Items from a dataset
+++
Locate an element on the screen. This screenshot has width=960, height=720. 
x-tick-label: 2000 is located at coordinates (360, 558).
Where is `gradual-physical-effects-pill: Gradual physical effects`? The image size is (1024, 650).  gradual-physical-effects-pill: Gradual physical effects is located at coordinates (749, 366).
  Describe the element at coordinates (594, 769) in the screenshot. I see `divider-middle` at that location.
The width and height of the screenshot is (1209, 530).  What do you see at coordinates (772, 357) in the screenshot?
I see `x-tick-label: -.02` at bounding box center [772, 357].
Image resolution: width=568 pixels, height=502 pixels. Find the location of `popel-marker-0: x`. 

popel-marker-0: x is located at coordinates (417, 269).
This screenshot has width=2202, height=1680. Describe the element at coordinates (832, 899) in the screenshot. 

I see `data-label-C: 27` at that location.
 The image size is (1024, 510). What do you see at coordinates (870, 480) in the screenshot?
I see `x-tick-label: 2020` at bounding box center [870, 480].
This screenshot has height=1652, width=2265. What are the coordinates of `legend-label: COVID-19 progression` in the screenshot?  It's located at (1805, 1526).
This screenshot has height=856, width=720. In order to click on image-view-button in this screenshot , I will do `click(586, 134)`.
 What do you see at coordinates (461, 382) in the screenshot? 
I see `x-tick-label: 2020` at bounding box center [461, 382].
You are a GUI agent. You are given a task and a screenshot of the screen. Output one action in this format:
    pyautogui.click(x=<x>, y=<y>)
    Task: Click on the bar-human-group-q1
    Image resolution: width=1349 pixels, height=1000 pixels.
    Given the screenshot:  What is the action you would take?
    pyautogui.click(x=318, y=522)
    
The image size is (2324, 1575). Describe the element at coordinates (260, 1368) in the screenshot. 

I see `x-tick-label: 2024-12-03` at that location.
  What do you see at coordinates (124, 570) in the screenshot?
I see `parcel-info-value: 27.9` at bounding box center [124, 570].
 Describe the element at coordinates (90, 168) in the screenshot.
+++
**Task details**: Rewrite all of the material above with "Screen size" in place of "Image resolution", leaving everything else unchanged.

**Answer space**:
Locate an element on the screen. This screenshot has width=960, height=720. 
x-tick-label: 2000 is located at coordinates (360, 558).
Where is `gradual-physical-effects-pill: Gradual physical effects`? The image size is (1024, 650).  gradual-physical-effects-pill: Gradual physical effects is located at coordinates (749, 366).
  Describe the element at coordinates (594, 769) in the screenshot. I see `divider-middle` at that location.
The width and height of the screenshot is (1209, 530).  What do you see at coordinates (772, 357) in the screenshot?
I see `x-tick-label: -.02` at bounding box center [772, 357].
Screen size: width=568 pixels, height=502 pixels. Find the location of `popel-marker-0: x`. 

popel-marker-0: x is located at coordinates (417, 269).
This screenshot has width=2202, height=1680. Describe the element at coordinates (832, 899) in the screenshot. 

I see `data-label-C: 27` at that location.
 The image size is (1024, 510). What do you see at coordinates (870, 480) in the screenshot?
I see `x-tick-label: 2020` at bounding box center [870, 480].
This screenshot has height=1652, width=2265. What are the coordinates of `legend-label: COVID-19 progression` in the screenshot?  It's located at (1805, 1526).
This screenshot has height=856, width=720. In order to click on image-view-button in this screenshot , I will do `click(586, 134)`.
 What do you see at coordinates (461, 382) in the screenshot? 
I see `x-tick-label: 2020` at bounding box center [461, 382].
You are a GUI agent. You are given a task and a screenshot of the screen. Output one action in this format:
    pyautogui.click(x=<x>, y=<y>)
    Task: Click on the bar-human-group-q1
    Screen size: width=1349 pixels, height=1000 pixels.
    Given the screenshot:  What is the action you would take?
    pyautogui.click(x=318, y=522)
    
The image size is (2324, 1575). Describe the element at coordinates (260, 1368) in the screenshot. 

I see `x-tick-label: 2024-12-03` at that location.
  What do you see at coordinates (124, 570) in the screenshot?
I see `parcel-info-value: 27.9` at bounding box center [124, 570].
 Describe the element at coordinates (90, 168) in the screenshot.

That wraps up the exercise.